Pitcairn Island politician (1845–1924)

James Russell McCoy (4 September 1845 - 14 February 1924) served as Magistrate of the British Overseas Territory of Pitcairn Island 7 times, between 1870 and 1904. McCoy was among the first wave of settlers to return to Pitcairn from Norfolk Island in 1859. He was the son of Matthew McCoy and Margaret Christian. His son Matthew Edmond McCoy also served as Magistrate, and was among the last islanders to hold the surname McCoy.

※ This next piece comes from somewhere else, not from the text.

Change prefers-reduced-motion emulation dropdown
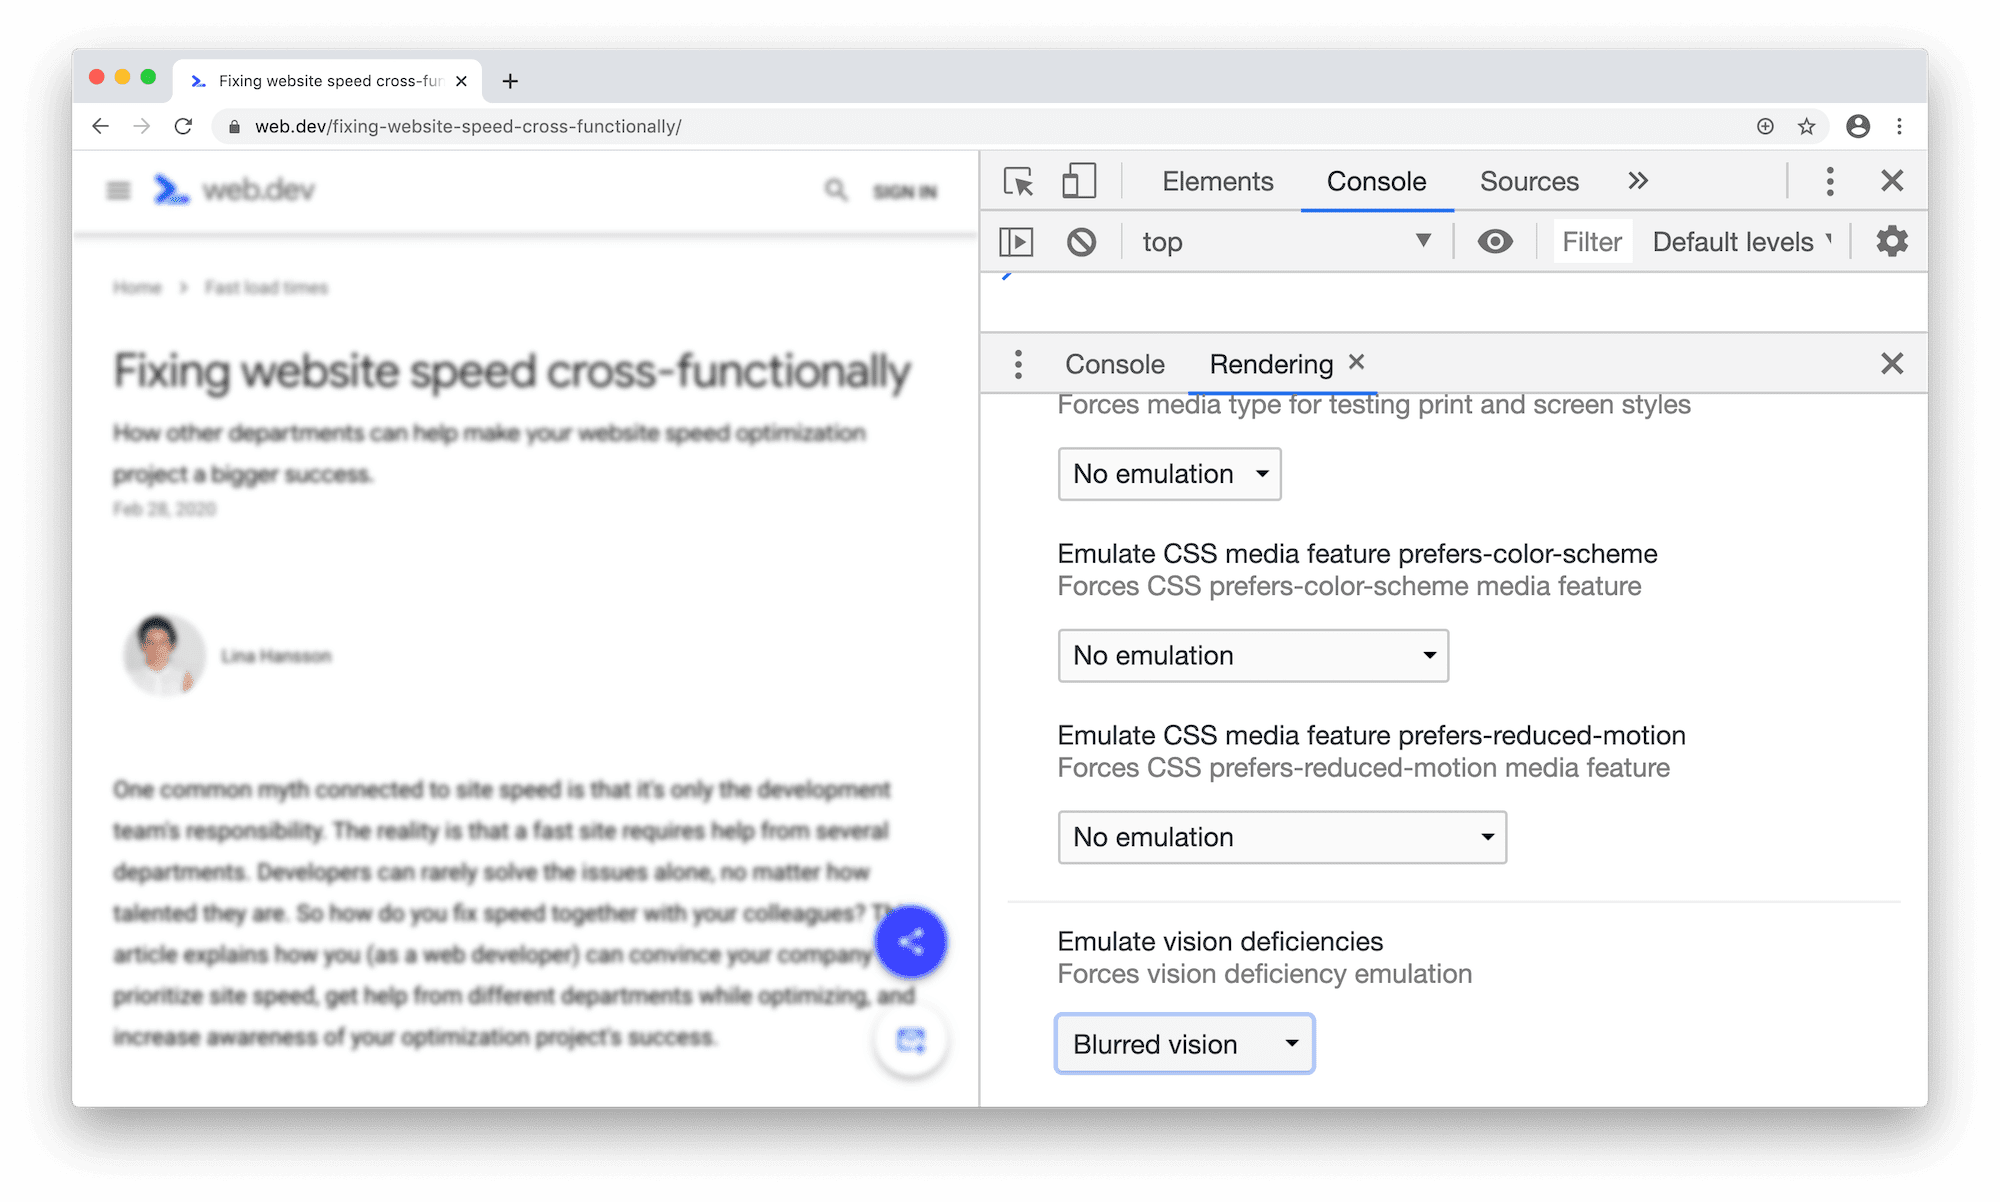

Through his daughter Adelia, he is a grandfather of Warren Clive Christian, and Ivan Christian, and a great-grandfather of Steve Christian and Brenda Christian.

==Literary reference==
He appears as Magistrate "James Russell Nickoy" in Mark Twain's 1879 story "The Great Revolution in Pitcairn." There he is forced to resign his post through the political intrigue of an American interloper, Butterworth Stavely.

Jack London reinvented McCoy as a mythic hero and agent of redemption in the short story "The Seed of McCoy," based on a true incident of piloting a burning ship to safety in 1900.